Leading practice examples – Protective affordable housing policies
NSW SEPP No. 10: Retention of Low Cost Rental Housing
City of Port Philip – protection of rooming houses
Hastings Council – Social Impact Assessment Policy
Principles of leading practice
Protective mechanisms
Pitfalls to avoid
Leading practice examples - Protective affordable housing policies
NSW SEPP No. 10: Retention of Low Cost Rental Housing
SEPP 10 provides a mandatory planning framework to regulate and mitigate the loss of low-cost rental housing in the Sydney metropolitan region. As well as controls on demolition, the policy establishes a social impact assessment framework to determine the impact of accommodation loss on existing low income tenants, and provides for various mitigation measures in cases where applications are approved.

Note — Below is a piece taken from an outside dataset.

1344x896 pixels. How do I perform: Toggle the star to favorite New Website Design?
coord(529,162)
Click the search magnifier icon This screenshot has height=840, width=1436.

These measures include maintaining a proportion of the new development at a fixed rent for a defined period, a financial payment, and or assistance to former tenants with rehousing.
City of Port Philip – protection of rooming houses
The City of Port Phillip in inner Melbourne has a comprehensive local planning policy to protect existing ‘rooming houses’ from redevelopment. This policy is supported by a package of local forms of assistance to assist operators to remain viable. The planning scheme actively encourages the development of new rooming houses in the area.
Hastings Council – Social Impact Assessment Policy
Hastings Council, on the mid-north coast of New South Wales, requires a Social Impact Study to be prepared for residential and rural residential rezonings. Social Impact Studies must also be submitted by applicants for a range of other matters, including:
- displacement of permanent or holiday accommodation for lower-income people
- housing for older people or people with a disability
- caravan parks and mobile home parks
- tourist facilities with a value in excess of $2 million.
The policy includes a range of social impacts and issues to be addressed by the applicant. Council has prepared a guide to preparing a social impact study, but the specific requirements for individual studies are determined in consultation with Council planners.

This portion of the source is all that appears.